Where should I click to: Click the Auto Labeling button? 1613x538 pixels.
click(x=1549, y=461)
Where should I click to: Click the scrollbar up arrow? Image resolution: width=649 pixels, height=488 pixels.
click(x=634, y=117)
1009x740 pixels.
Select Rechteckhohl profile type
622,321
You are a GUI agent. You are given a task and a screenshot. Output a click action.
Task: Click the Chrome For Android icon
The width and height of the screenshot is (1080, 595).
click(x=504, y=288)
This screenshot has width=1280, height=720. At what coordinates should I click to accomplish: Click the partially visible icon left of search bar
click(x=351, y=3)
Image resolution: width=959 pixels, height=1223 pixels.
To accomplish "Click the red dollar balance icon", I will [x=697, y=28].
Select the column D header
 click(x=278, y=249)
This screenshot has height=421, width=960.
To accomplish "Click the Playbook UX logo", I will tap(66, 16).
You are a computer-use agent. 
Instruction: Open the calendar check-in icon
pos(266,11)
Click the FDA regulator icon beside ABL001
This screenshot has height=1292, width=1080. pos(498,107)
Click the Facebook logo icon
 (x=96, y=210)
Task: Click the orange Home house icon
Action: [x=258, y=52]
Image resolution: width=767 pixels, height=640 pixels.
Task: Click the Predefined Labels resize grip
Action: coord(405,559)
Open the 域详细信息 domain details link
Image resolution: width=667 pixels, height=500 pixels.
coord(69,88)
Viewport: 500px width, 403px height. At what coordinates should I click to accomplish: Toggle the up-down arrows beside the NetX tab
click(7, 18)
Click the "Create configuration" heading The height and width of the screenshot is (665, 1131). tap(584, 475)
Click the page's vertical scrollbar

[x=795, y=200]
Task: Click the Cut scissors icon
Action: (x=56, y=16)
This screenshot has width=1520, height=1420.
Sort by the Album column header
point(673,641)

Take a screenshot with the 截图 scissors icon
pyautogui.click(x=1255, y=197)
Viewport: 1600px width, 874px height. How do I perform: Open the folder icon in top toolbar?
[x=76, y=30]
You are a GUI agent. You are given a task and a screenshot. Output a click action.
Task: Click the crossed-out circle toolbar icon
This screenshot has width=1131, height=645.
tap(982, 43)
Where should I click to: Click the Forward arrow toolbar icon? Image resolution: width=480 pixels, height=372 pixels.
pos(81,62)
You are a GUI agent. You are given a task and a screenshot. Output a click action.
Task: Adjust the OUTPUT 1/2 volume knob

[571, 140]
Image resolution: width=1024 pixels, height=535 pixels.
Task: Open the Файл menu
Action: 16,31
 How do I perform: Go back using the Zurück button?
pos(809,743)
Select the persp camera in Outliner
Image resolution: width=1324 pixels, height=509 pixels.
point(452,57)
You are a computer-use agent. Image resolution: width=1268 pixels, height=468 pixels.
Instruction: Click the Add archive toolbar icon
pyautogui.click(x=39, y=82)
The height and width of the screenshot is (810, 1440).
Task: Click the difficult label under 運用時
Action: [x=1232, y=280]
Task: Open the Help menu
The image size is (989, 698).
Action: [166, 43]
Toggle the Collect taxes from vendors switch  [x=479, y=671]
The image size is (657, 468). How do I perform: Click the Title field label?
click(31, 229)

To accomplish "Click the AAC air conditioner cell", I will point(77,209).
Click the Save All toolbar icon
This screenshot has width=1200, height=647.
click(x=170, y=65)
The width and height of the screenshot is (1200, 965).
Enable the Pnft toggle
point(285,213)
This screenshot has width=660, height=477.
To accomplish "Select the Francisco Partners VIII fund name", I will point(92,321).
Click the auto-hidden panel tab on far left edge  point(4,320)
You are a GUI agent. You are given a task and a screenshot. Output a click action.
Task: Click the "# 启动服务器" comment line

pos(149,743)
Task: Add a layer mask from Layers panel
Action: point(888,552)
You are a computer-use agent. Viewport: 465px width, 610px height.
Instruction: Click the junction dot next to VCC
- - -
Copy the records above exactly, leaving nothing out.

Where should I click to: Click the Auto Labeling button? 1613x538 pixels.
click(x=1549, y=461)
Where should I click to: Click the scrollbar up arrow? Image resolution: width=649 pixels, height=488 pixels.
click(x=634, y=117)
1009x740 pixels.
Select Rechteckhohl profile type
622,321
You are a GUI agent. You are given a task and a screenshot. Output a click action.
Task: Click the Chrome For Android icon
The width and height of the screenshot is (1080, 595).
click(x=504, y=288)
This screenshot has width=1280, height=720. At what coordinates should I click to accomplish: Click the partially visible icon left of search bar
click(x=351, y=3)
Image resolution: width=959 pixels, height=1223 pixels.
To accomplish "Click the red dollar balance icon", I will [x=697, y=28].
Select the column D header
 click(x=278, y=249)
This screenshot has height=421, width=960.
To accomplish "Click the Playbook UX logo", I will tap(66, 16).
You are a computer-use agent. 
Instruction: Open the calendar check-in icon
pos(266,11)
Click the FDA regulator icon beside ABL001
This screenshot has height=1292, width=1080. pos(498,107)
Click the Facebook logo icon
 (x=96, y=210)
Task: Click the orange Home house icon
Action: [x=258, y=52]
Image resolution: width=767 pixels, height=640 pixels.
Task: Click the Predefined Labels resize grip
Action: coord(405,559)
Open the 域详细信息 domain details link
Image resolution: width=667 pixels, height=500 pixels.
coord(69,88)
Viewport: 500px width, 403px height. At what coordinates should I click to accomplish: Toggle the up-down arrows beside the NetX tab
click(7, 18)
Click the "Create configuration" heading The height and width of the screenshot is (665, 1131). tap(584, 475)
Click the page's vertical scrollbar

[x=795, y=200]
Task: Click the Cut scissors icon
Action: (x=56, y=16)
This screenshot has width=1520, height=1420.
Sort by the Album column header
point(673,641)

Take a screenshot with the 截图 scissors icon
pyautogui.click(x=1255, y=197)
Viewport: 1600px width, 874px height. How do I perform: Open the folder icon in top toolbar?
[x=76, y=30]
You are a GUI agent. You are given a task and a screenshot. Output a click action.
Task: Click the crossed-out circle toolbar icon
This screenshot has width=1131, height=645.
tap(982, 43)
Where should I click to: Click the Forward arrow toolbar icon? Image resolution: width=480 pixels, height=372 pixels.
pos(81,62)
You are a GUI agent. You are given a task and a screenshot. Output a click action.
Task: Adjust the OUTPUT 1/2 volume knob

[571, 140]
Image resolution: width=1024 pixels, height=535 pixels.
Task: Open the Файл menu
Action: 16,31
 How do I perform: Go back using the Zurück button?
pos(809,743)
Select the persp camera in Outliner
Image resolution: width=1324 pixels, height=509 pixels.
point(452,57)
You are a computer-use agent. Image resolution: width=1268 pixels, height=468 pixels.
Instruction: Click the Add archive toolbar icon
pyautogui.click(x=39, y=82)
The height and width of the screenshot is (810, 1440).
Task: Click the difficult label under 運用時
Action: [x=1232, y=280]
Task: Open the Help menu
The image size is (989, 698).
Action: [166, 43]
Toggle the Collect taxes from vendors switch  [x=479, y=671]
The image size is (657, 468). How do I perform: Click the Title field label?
click(31, 229)

To accomplish "Click the AAC air conditioner cell", I will point(77,209).
Click the Save All toolbar icon
This screenshot has width=1200, height=647.
click(x=170, y=65)
The width and height of the screenshot is (1200, 965).
Enable the Pnft toggle
point(285,213)
This screenshot has width=660, height=477.
To accomplish "Select the Francisco Partners VIII fund name", I will point(92,321).
Click the auto-hidden panel tab on far left edge  point(4,320)
You are a GUI agent. You are given a task and a screenshot. Output a click action.
Task: Click the "# 启动服务器" comment line

pos(149,743)
Task: Add a layer mask from Layers panel
Action: point(888,552)
You are a computer-use agent. Viewport: 465px width, 610px height.
Instruction: Click the junction dot next to VCC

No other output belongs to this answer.